## [Extracted information]
+---+

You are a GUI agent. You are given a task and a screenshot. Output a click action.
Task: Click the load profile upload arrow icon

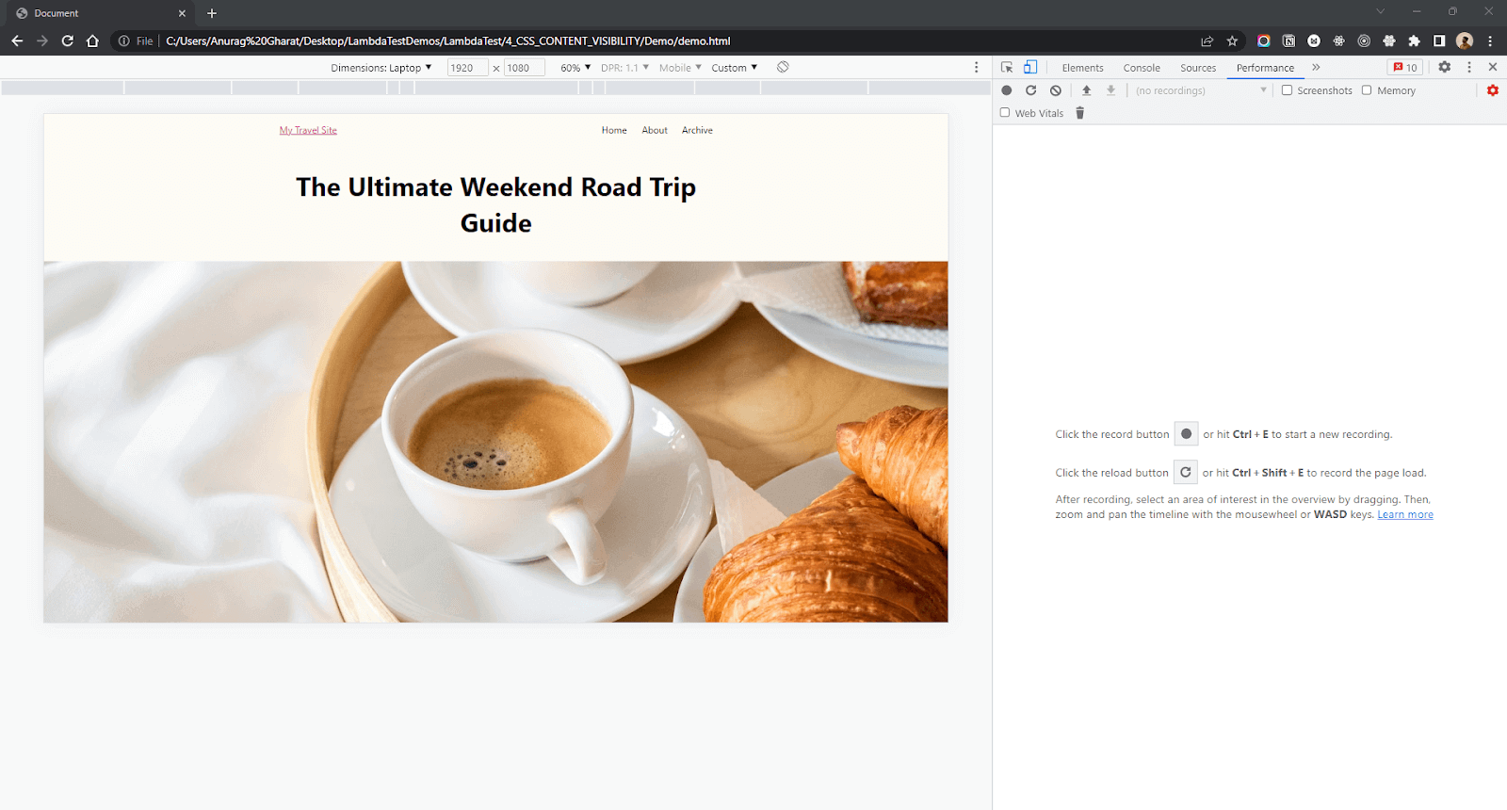coord(1086,90)
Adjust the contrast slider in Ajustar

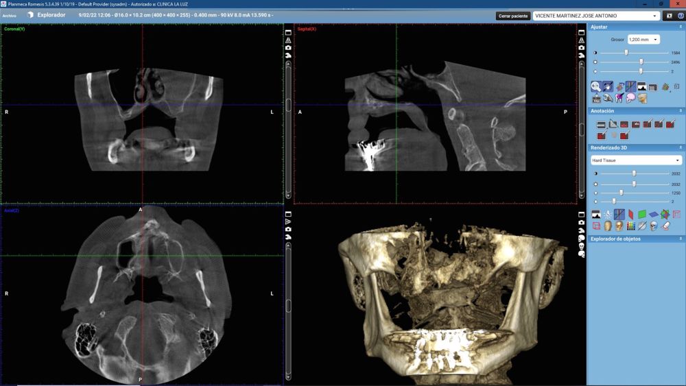626,53
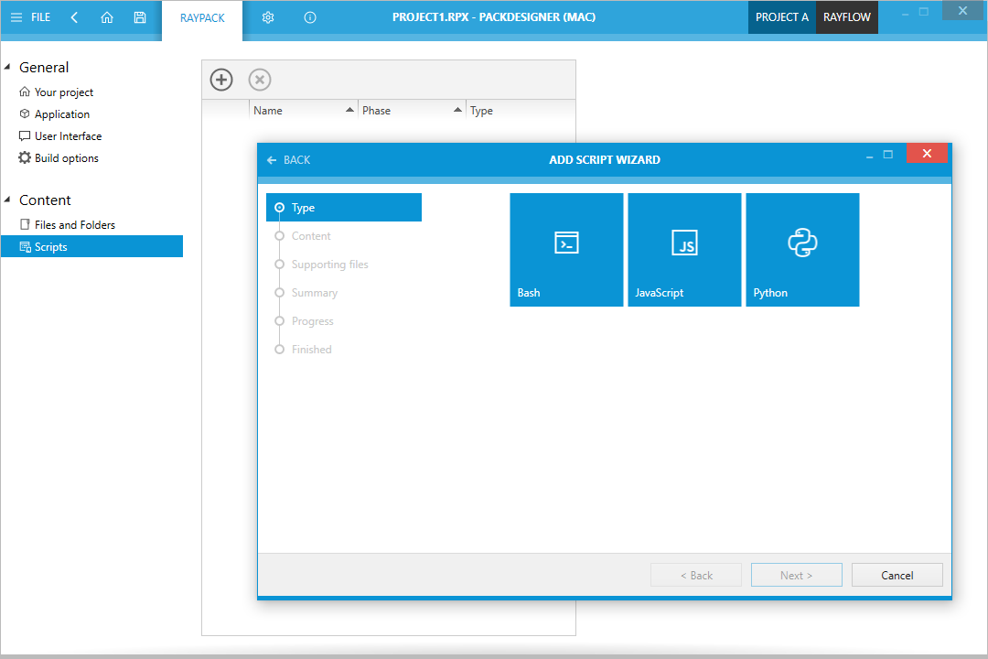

+---+

## [The task]
Repeat exactly the lines in the entries from the one containing "Task: Click the" to the final line, inclusive, and nothing beyond them; skip pictures.

## [Solution for this exercise]
Task: Click the load profile upload arrow icon

coord(1086,90)
Adjust the contrast slider in Ajustar

626,53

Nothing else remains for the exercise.